Please rewrite the data between the lines holding "At what (x,y)" and "Looking at the", inclusive, changing "coordinate pair" to "point" and leaving all else unchanged. Leave the pictures out of your answer.

Record excerpts »

____

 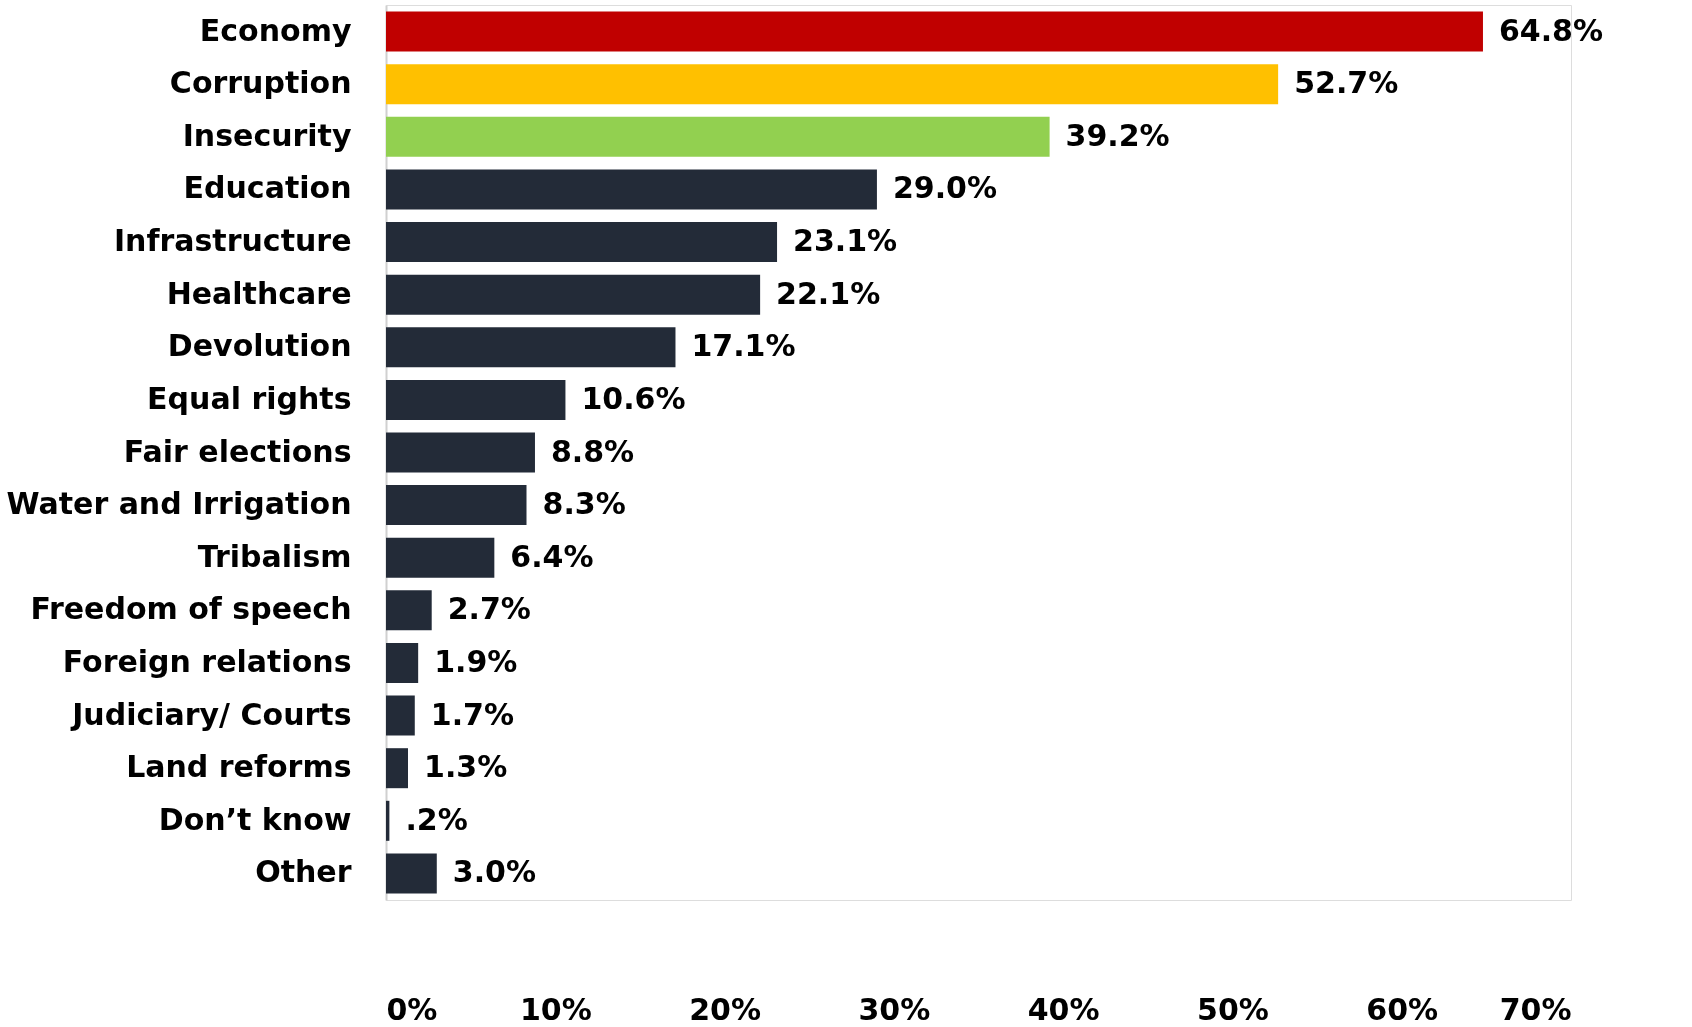 What do you see at coordinates (466, 767) in the screenshot?
I see `data-label: 1.3%` at bounding box center [466, 767].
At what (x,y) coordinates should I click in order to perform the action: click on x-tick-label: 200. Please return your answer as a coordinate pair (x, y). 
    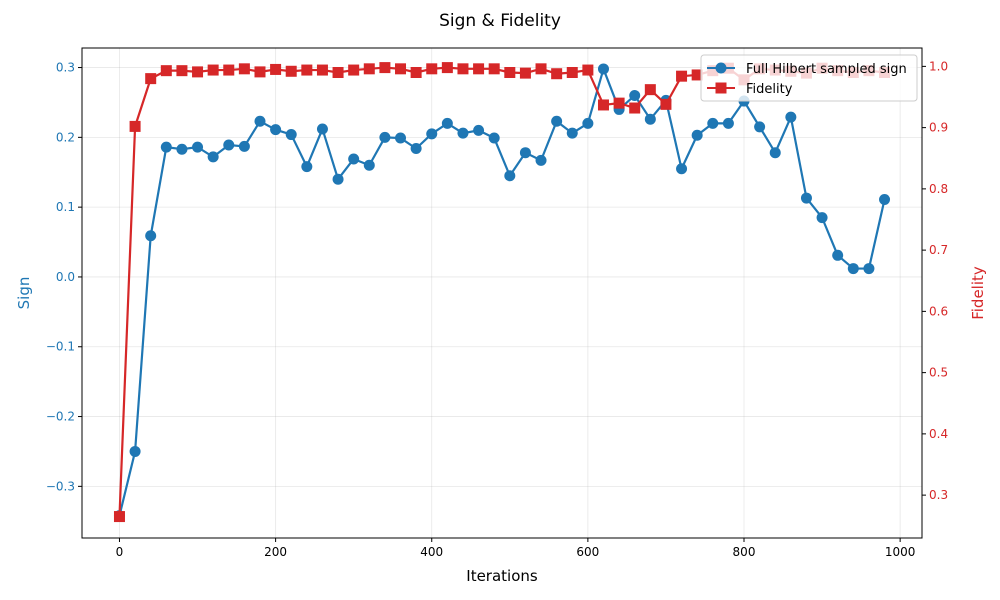
    Looking at the image, I should click on (276, 552).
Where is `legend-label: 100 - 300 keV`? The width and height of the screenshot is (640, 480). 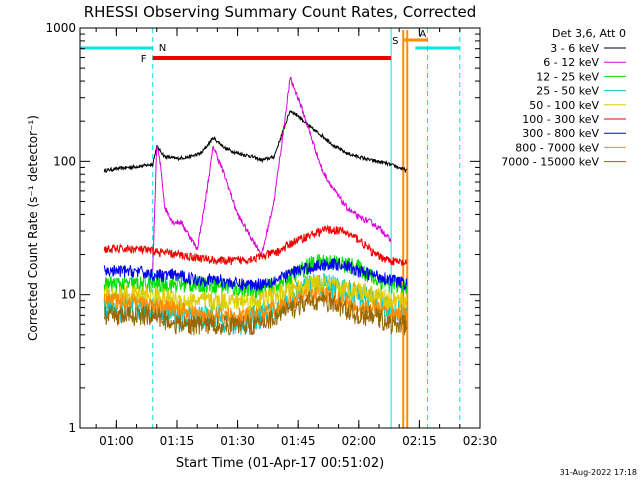 legend-label: 100 - 300 keV is located at coordinates (560, 120).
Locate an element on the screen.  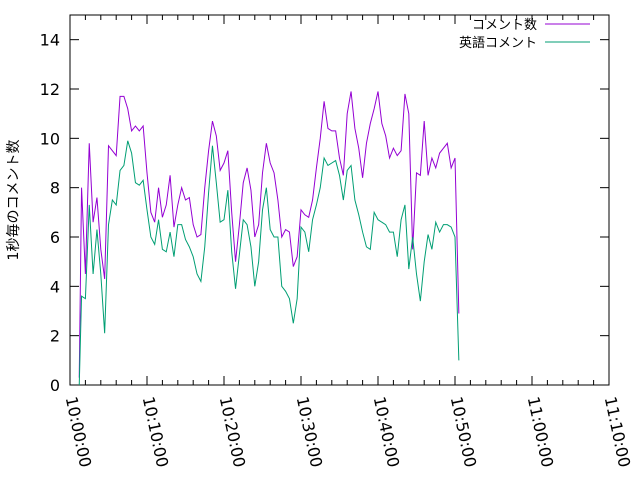
y-tick-label: 6 is located at coordinates (55, 238).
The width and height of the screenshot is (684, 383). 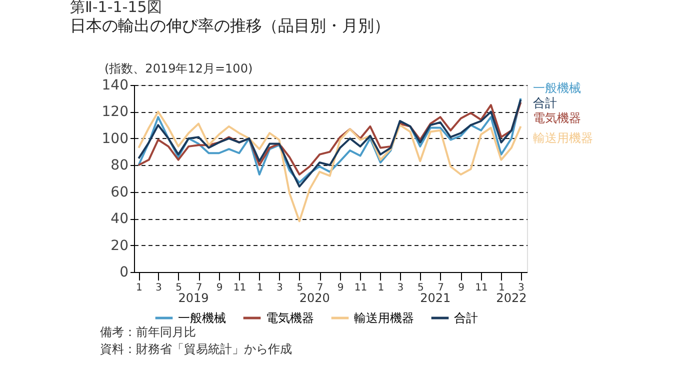 What do you see at coordinates (119, 220) in the screenshot?
I see `y-tick-label: 40` at bounding box center [119, 220].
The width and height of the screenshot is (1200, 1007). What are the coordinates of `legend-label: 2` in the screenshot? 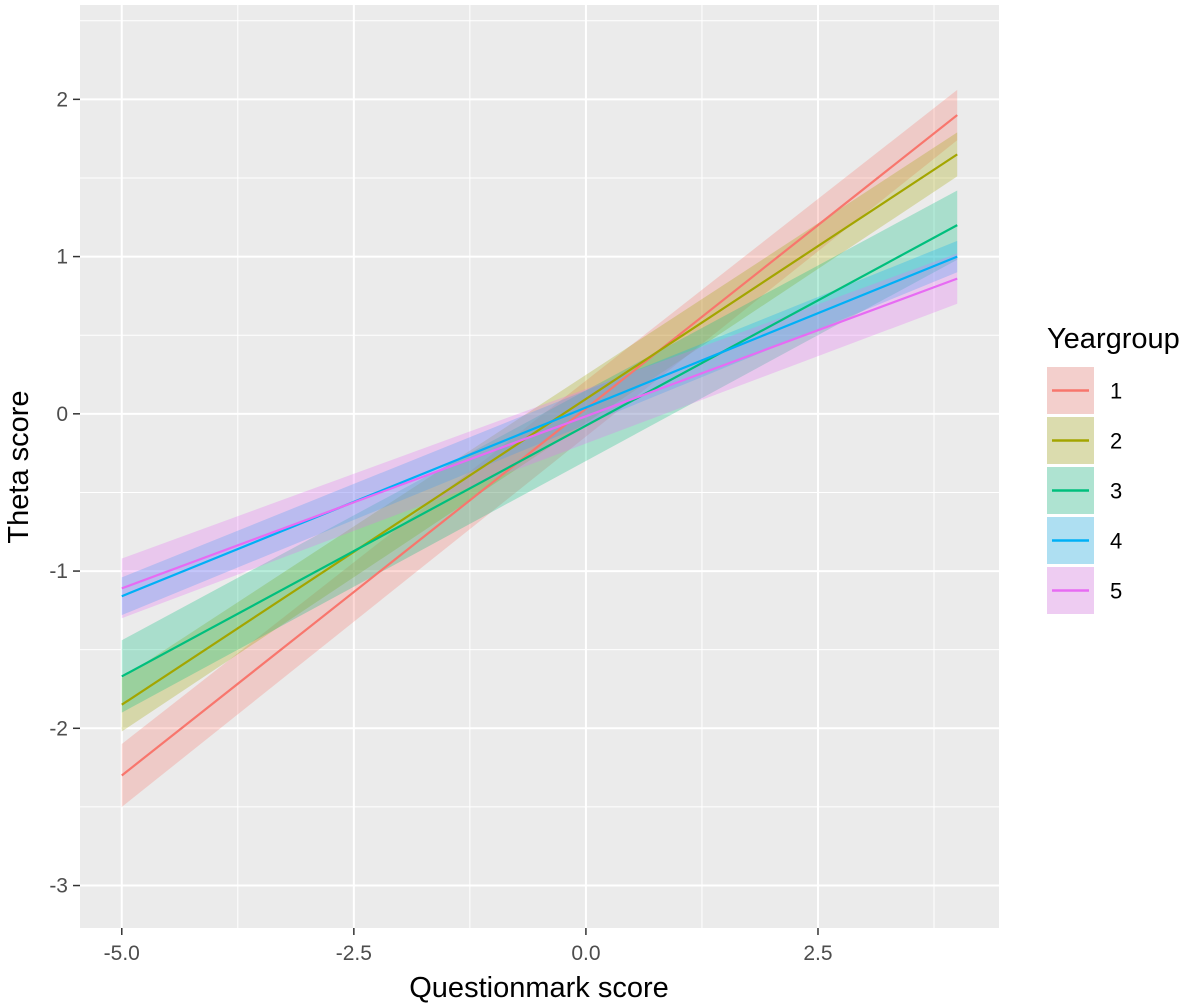 It's located at (1116, 442).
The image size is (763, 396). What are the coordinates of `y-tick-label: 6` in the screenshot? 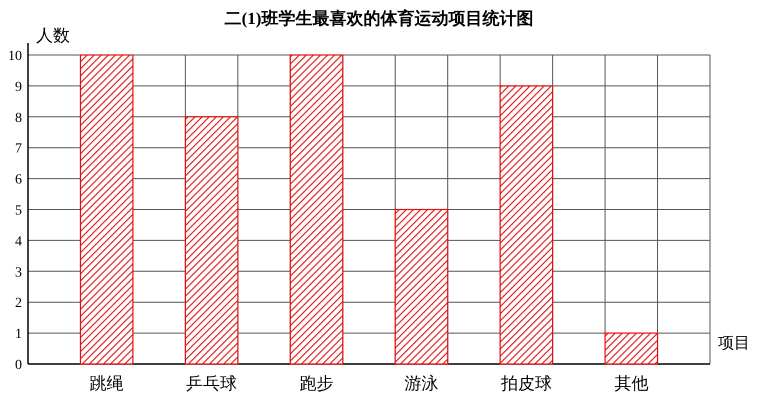 It's located at (18, 180).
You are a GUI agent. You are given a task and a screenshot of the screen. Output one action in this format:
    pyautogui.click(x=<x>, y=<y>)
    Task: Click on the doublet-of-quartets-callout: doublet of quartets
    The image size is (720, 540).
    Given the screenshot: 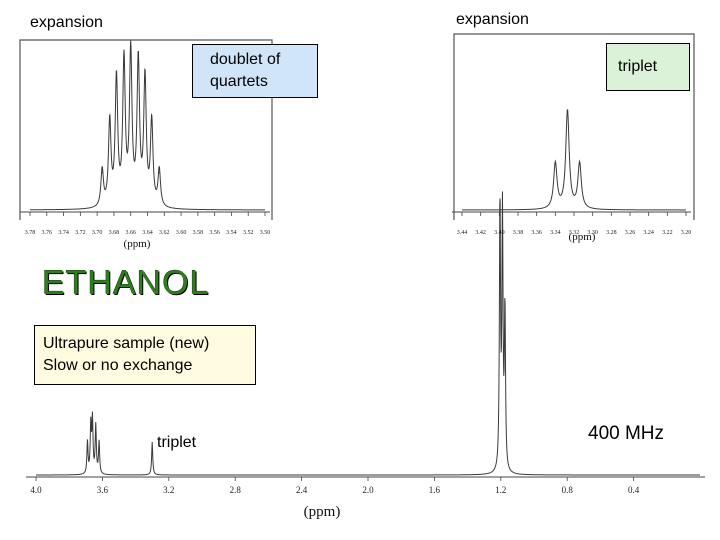 What is the action you would take?
    pyautogui.click(x=255, y=71)
    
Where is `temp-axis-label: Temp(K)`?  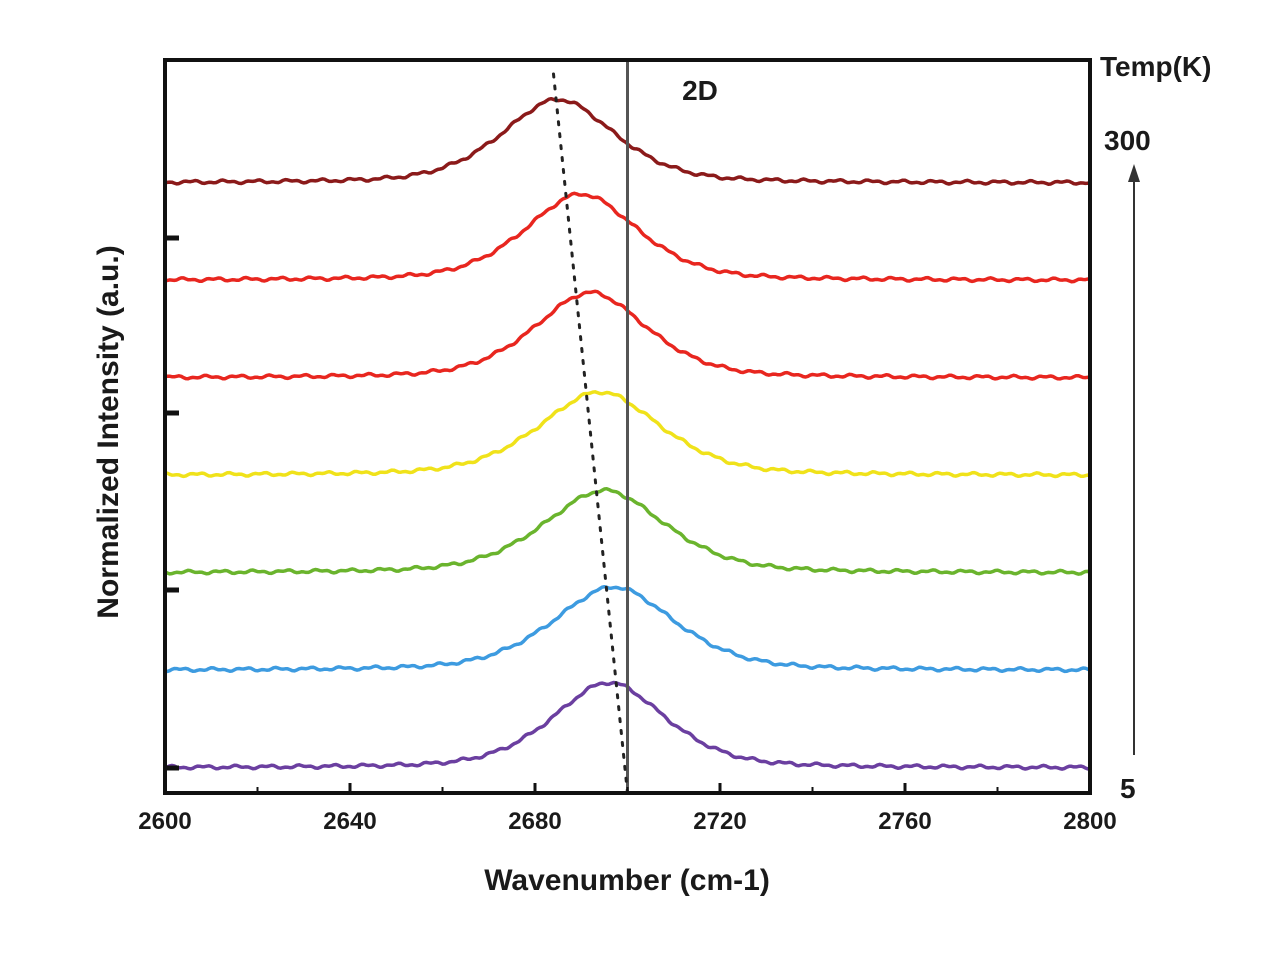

____

Completed exercise »
At what (x,y) coordinates should I click in order to perform the action: click on x-tick-label: 200. Please return your answer as a point (x, y). 
    Looking at the image, I should click on (276, 552).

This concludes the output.